Comparisons of same number of measures emanating from different underlying N.

I have data collected from a previous research by Brielmann et Pelli (2019) on the rating of "beauty", "valence" and "arousal" of 900 images, on a Likert scale
(1-5). Total N = 757. Each image was scored by a different number of this N. There are 4 subsets of images (The first subset was rated by n=368, the second by n=104, etc.) For example, the first image which belongs to the second subset was rated by 140 people, the second which belongs to the fourth subset by 104 and so on. I quote you all of the data:
The purpose of my research is to compare the scores of a sample of meditating individuals with the scores of the above research. The alternative hypothesis of my research is that my sample will differ from the above population in the "beauty" and "valence" ratings. As it is not possible for my sample to rate 900 images, I will take a random sample of images (eg 40 images) and present them to my sample (eg. 30 people) from which I will receive my data. The comparisons will be on the means of these images (second and fifth column)
The procedure should be as follows: I will take the existing data for each image I randomly selected (40 different scores) and compare it with the data I will receive from my sample (for the same 40 images). My guess is that, beauty and valence ratings of my sample will differ from the population of the first survey.

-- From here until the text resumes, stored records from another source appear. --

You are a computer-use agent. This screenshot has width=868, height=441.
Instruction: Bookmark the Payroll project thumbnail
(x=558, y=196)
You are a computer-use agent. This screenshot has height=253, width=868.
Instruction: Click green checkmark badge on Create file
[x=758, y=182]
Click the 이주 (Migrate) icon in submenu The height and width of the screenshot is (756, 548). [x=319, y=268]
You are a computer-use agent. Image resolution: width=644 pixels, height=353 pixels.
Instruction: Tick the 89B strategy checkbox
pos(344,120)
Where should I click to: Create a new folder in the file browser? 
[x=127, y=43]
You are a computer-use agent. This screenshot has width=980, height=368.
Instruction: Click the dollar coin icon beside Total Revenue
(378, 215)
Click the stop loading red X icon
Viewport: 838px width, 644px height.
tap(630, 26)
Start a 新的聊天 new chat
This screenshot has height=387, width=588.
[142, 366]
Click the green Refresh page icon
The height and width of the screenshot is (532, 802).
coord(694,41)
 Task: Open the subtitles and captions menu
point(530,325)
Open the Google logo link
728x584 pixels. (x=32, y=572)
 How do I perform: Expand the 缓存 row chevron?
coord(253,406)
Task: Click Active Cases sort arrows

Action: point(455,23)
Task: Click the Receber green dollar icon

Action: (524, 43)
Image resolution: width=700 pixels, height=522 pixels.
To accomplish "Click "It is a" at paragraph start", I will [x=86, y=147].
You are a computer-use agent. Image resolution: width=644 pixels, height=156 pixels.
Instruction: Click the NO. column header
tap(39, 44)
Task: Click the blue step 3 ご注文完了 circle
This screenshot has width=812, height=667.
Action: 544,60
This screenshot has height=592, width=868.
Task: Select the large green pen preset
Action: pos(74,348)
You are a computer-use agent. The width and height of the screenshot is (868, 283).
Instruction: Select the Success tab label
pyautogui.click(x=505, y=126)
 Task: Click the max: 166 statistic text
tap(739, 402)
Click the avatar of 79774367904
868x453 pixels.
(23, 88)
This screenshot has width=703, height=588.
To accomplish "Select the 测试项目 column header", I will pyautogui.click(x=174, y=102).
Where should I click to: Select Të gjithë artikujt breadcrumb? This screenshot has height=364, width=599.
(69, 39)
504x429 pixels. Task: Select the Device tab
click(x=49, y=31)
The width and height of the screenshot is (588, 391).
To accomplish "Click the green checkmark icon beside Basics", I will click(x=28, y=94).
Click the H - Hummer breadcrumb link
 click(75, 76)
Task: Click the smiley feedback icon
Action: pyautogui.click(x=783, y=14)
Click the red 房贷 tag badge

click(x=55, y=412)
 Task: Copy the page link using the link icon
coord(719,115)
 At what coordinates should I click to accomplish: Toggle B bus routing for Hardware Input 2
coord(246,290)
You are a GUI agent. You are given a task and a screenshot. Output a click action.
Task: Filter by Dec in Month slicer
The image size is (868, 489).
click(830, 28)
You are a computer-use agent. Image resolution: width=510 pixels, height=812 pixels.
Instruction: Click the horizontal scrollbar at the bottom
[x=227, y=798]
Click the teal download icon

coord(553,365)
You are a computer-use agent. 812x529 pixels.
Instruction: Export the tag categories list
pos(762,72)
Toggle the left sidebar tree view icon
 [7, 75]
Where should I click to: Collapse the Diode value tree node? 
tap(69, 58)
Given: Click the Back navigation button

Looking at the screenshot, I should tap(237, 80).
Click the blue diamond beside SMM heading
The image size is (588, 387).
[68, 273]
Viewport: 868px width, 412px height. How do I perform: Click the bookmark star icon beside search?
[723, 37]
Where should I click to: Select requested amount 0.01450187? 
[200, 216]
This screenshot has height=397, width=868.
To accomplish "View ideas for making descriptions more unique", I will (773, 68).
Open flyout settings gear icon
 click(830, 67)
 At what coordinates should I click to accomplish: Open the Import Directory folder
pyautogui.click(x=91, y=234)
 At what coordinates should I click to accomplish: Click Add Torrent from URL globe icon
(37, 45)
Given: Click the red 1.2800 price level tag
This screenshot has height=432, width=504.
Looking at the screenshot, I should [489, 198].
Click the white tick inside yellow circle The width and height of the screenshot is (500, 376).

My problem is this: The comparison is not about participants but about scores (40 and 40 scores). These scores, however, have been taken from different populations (eg for one image, 368 and 30 people respectively, for another 140 and 30 people, and so on). The variances for each measurement are obviously different, but the general comparison concerns equal ratings (40 and 40). What statistical methodology is the most appropriate in this situation? What is the role of the underlying samples and how do they affect my research?
A statistician that i know told me that: «I NEED PROFILE ANALYSIS WITH REPEATED MEASURES, WHERE EVERY "PROFILE" WILL REFER TO EACH SAMPLE-GROUP AND EVERY "REPEATED" MEASUREMENT WILL REFER TO THE TWO MEASURES THAT I HAVE FOR EVERY SAMPLE.» Can someone decipher what does that means? Do you have any other reccomendations or objections? Should i just use a higher sample (more than 104 people) and compare it to the pictures rated by the subset with the lowest n (subset 4=104) so that i have the same underlying populations ?